[BEGIN SUPPLIED DATA]

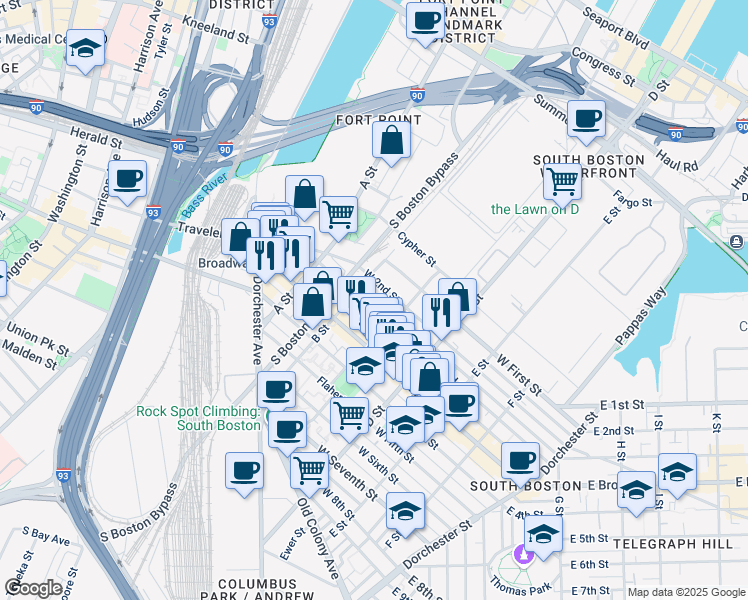Screen dimensions: 748x600
Task: Open graduation cap marker above Telegraph Hill, rightmost
Action: [x=677, y=472]
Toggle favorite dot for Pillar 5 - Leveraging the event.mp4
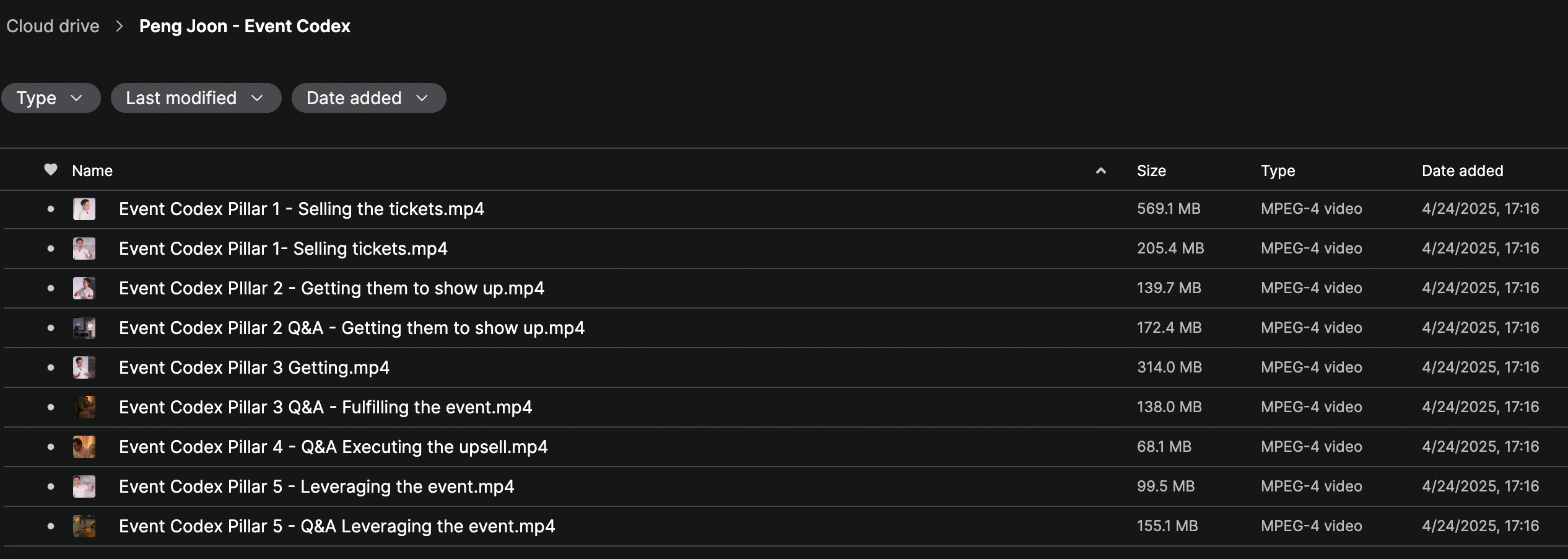Screen dimensions: 1568x559 tap(51, 486)
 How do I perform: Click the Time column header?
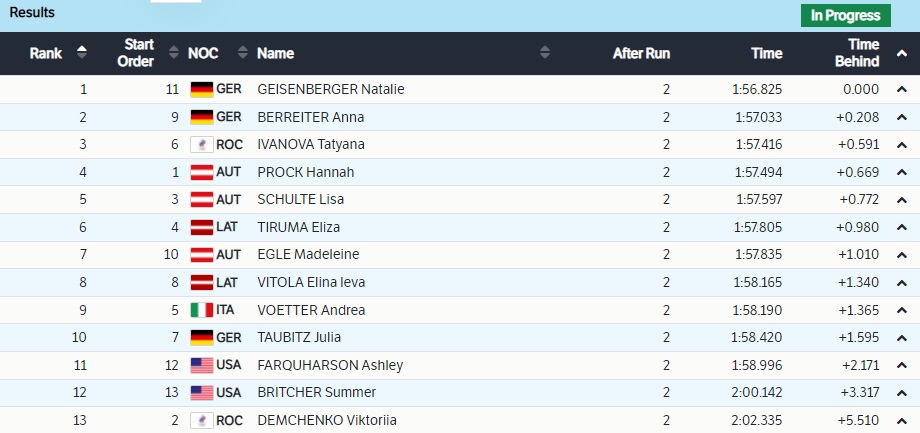click(x=766, y=53)
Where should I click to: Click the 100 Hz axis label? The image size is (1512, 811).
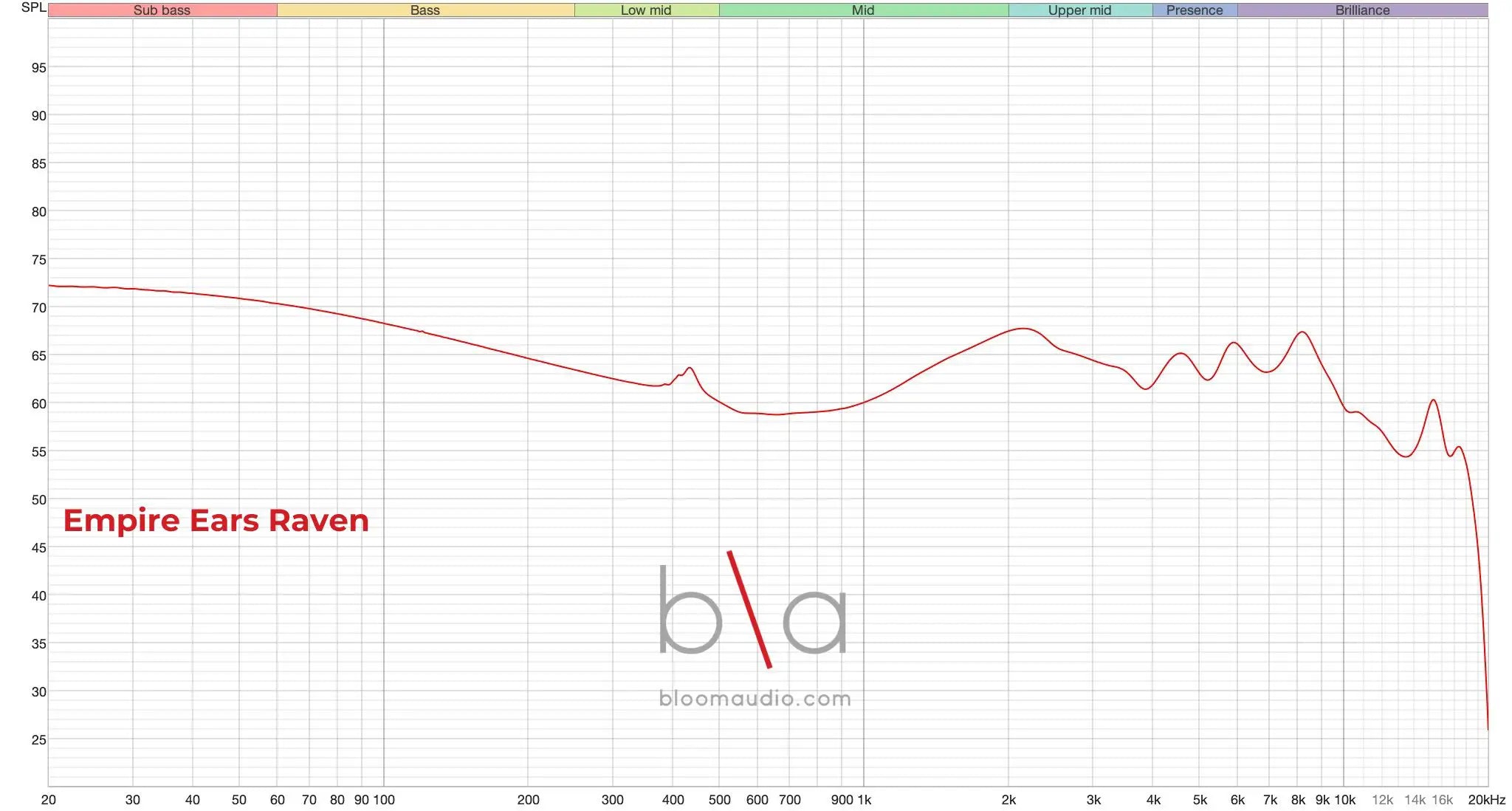coord(384,800)
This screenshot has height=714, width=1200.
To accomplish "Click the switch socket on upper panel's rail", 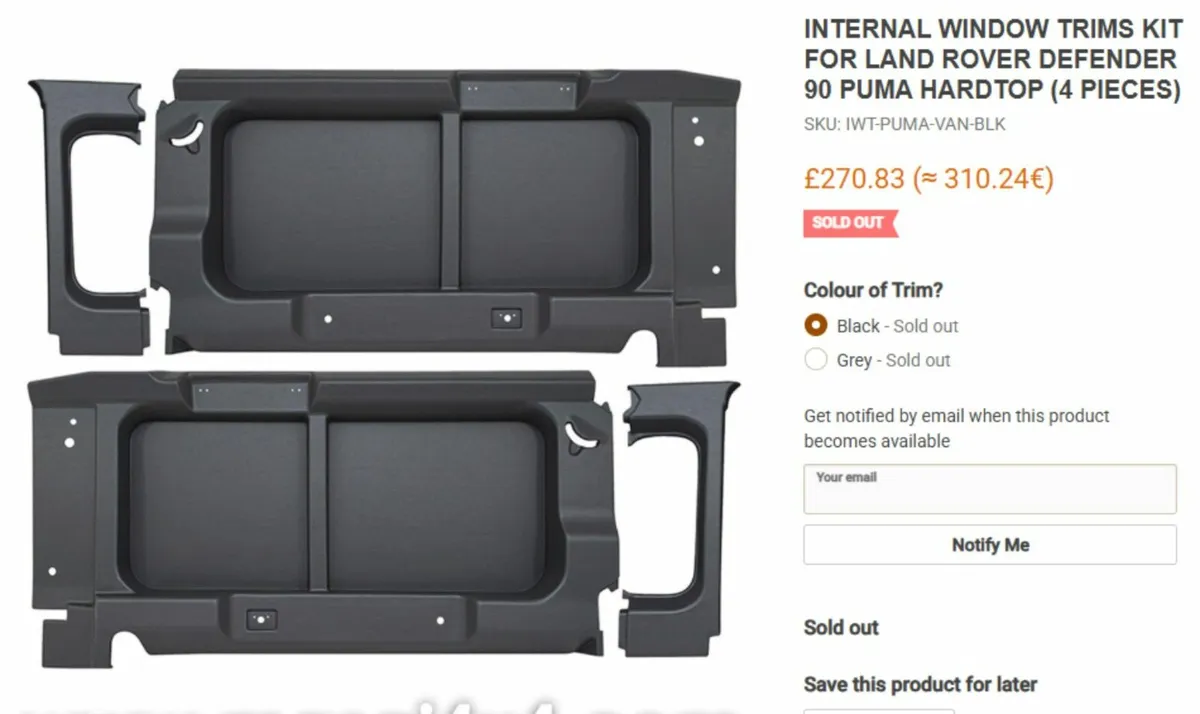I will [507, 318].
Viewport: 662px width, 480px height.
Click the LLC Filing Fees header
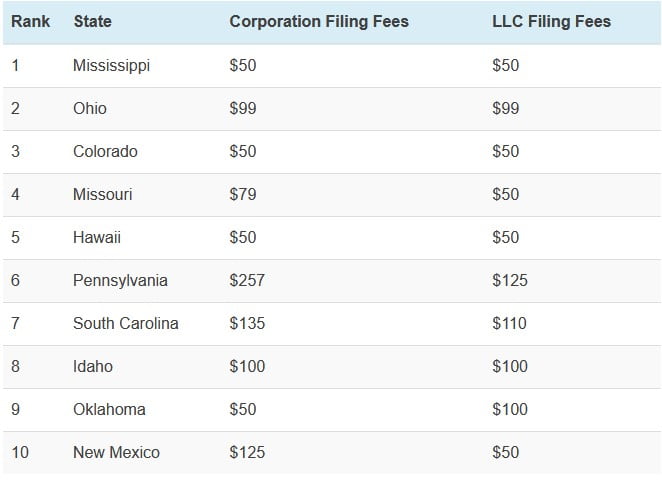pyautogui.click(x=551, y=21)
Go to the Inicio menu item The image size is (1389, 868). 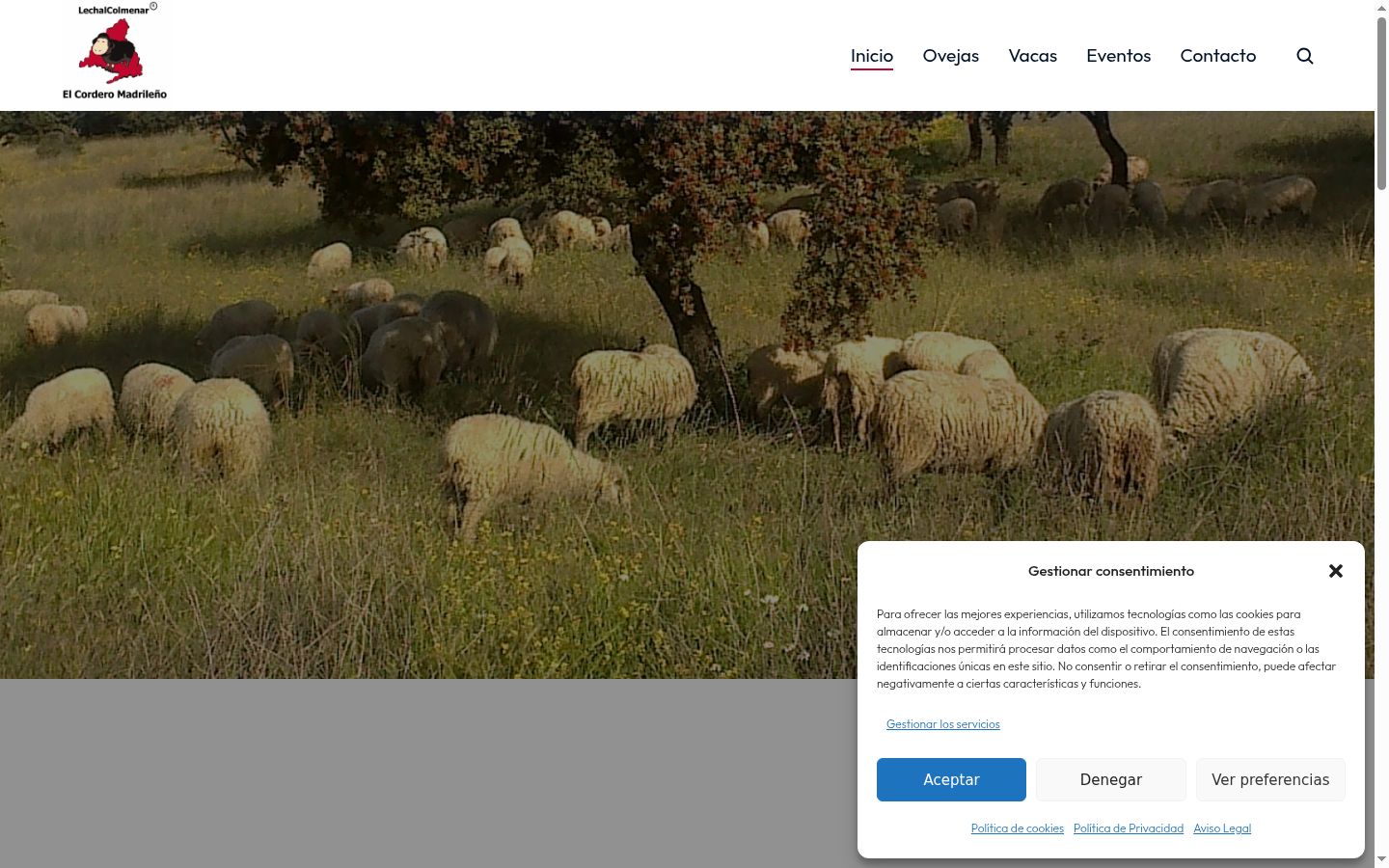click(872, 56)
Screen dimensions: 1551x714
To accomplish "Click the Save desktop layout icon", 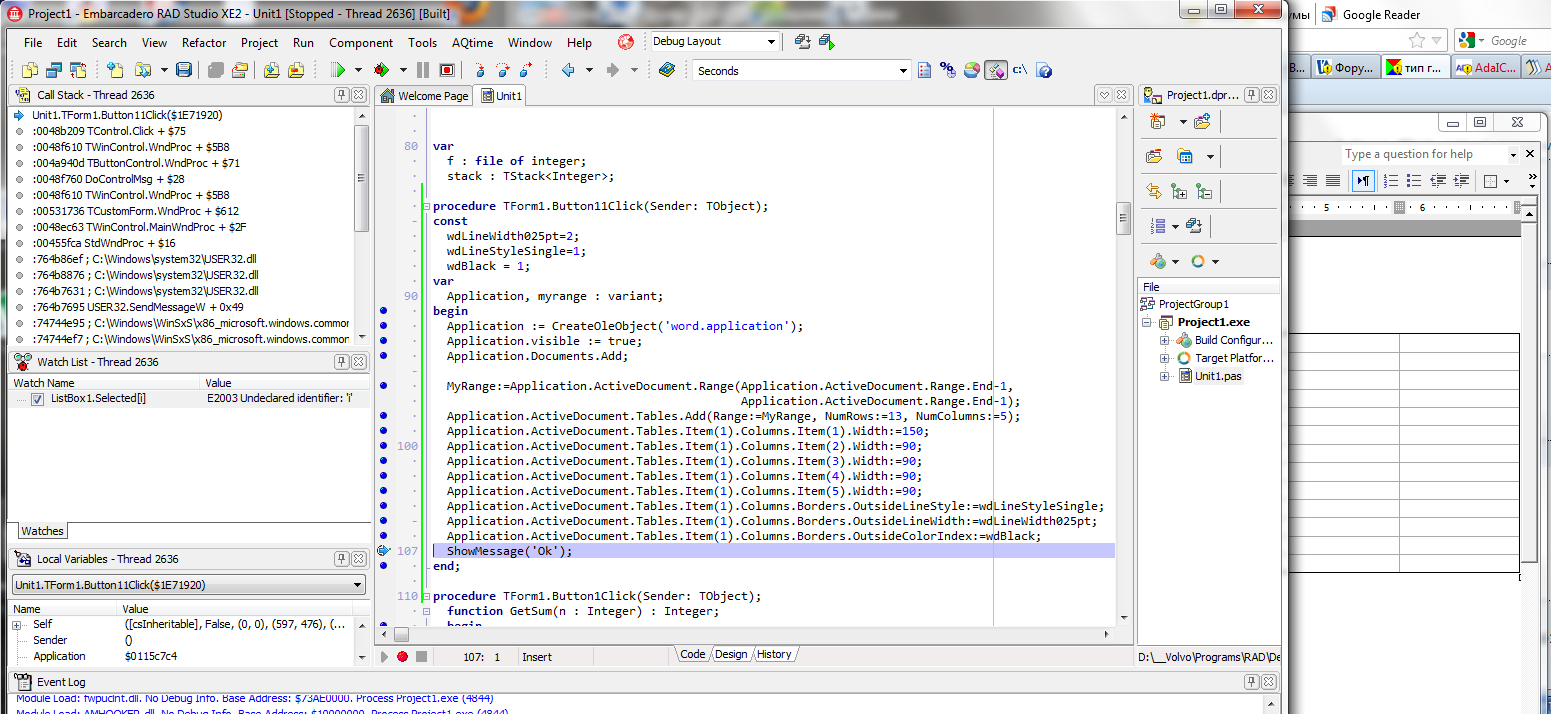I will click(x=802, y=42).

[END SUPPLIED DATA]

[EXERCISE AIM]:
Pull out every line of the records above that contains the word "header". Case counts.

[OUTPUT BELOW]:
 How do I perform: Click the Time column header?
Click the LLC Filing Fees header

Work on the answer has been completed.